I wonder which specific concessions have been made by the UK in Northern Ireland that Spain has not done in the last 30 years related to the Basque country.

Rab said...

Javier,

Whether a policy is implemented by the legislative or the Spanish judiciary, it is still a regressive policy by the state which is designed to keep Basque language as a secondary, folkloric language with no significant social usage.
Público

When you describe the P-IRA, c-IRA or Real IRA as a terminology issue you clearly show how little you know. The Real IRA and the c-IRA are different military organisations to the P-IRA.

Once again, like an ostrich with her head stuck in the sand, you are ignoring the process of political negotiation that is taking place in Ireland.

SF may now be against the “remaining” IRA splinter groups BUT ONLY BECAUSE there has been a proper peace process and an outcome-based negotiation between the British and Irish states, and the IRA and the loyalist paramilitaries and their respective political representatives.
There has been a politically-focused approach to resolving the underlying political conflict which has not set out to exclude any of stakeholders in Northern Ireland.

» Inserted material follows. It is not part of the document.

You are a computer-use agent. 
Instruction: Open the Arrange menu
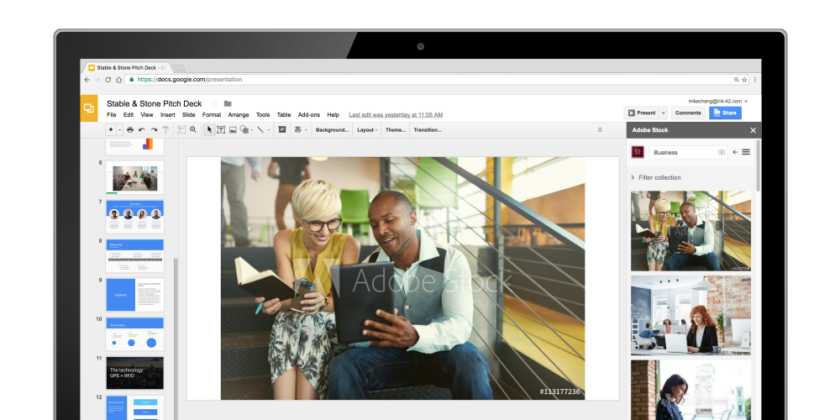[x=238, y=115]
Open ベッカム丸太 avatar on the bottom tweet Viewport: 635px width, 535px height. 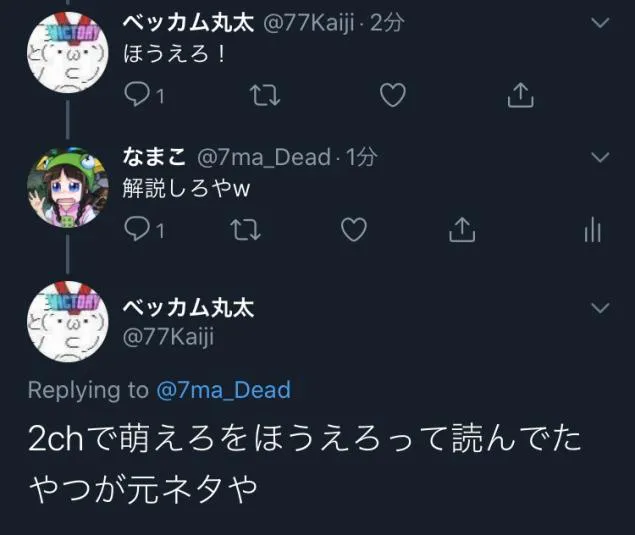click(x=68, y=322)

The big difference, the crucial and sad difference, is that whereas the British state understood that the conflict would only be resolved through a political negotiation without any silly demands for an unconditional surrender, the Spanish state has become involved in a legal cul-de-sac which will achieve nothing except the worsening of the underlying political conflict.

The Ley de Partidos has been like adding petrol to a fire: now the conflict has been made entirely political with the political illegalisation of an entire section of society. Nothing good will come out of it.

I do state that the Zapatero-led peace process was not a serious attempt at negotiation. There are two reasons for this:

First, the PP in opposition made any attempt at a peace process impossible with their dogmatic refusal to any negotiated end to the conflict. This contrasts with the pragmatic and courageous approach taken by the Conservatives and the Labour party: when each was in opposition, they were supportive of the Government attempts to achieve peace. The PP has proven that they are against a feasible settlement that will achieve peace in the Basque Country. Given the permanent attacks by the PP and its [Spanish] nationalistic media outlets, Zapatero then lacked the political will and “balls” to empower the negotiating team to achieve anything of substance.

Second, when some members of ETA’s (allegedly members of the negotiating team) were arrested while the “indecisive” negotiations were still taking place, it was the last straw. ETA’s hardliners forced their hand and planted the bomb in Madrid’s airport car park. The peace process was in tatters and El Mundo, ABC, COPE, La Razón and, above all, Partido Popular, were delighted.

Do you want to know what “concession” the UK gave to the Republican movement?
You can find it in the internet easily, but I will tell you.
The UK government (both Conservative and Labour) assured the IRA and SF that the British state does not have a long term strategic interest in Northern Ireland remaining part of the United Kingdom against the will of the people of Northern Ireland.
This in layman terms means that the UK government will accept whatever the people of Northern Ireland decide their constitutional future should be. Some people call this self-determination. I call it the natural course of democracy.

(There were other issues like release of prisoners, institutional reform, etc, but they are not as crucial as this one).

When previous Lehendakari tried to set up a framework to decide *how* to deal with the situation, (it was not an independence referendum) the Spanish state tried to sent him to prison.

And this my friend, is the big difference between the UK and Spanish governments and why there is (relative) peace in Northern Ireland.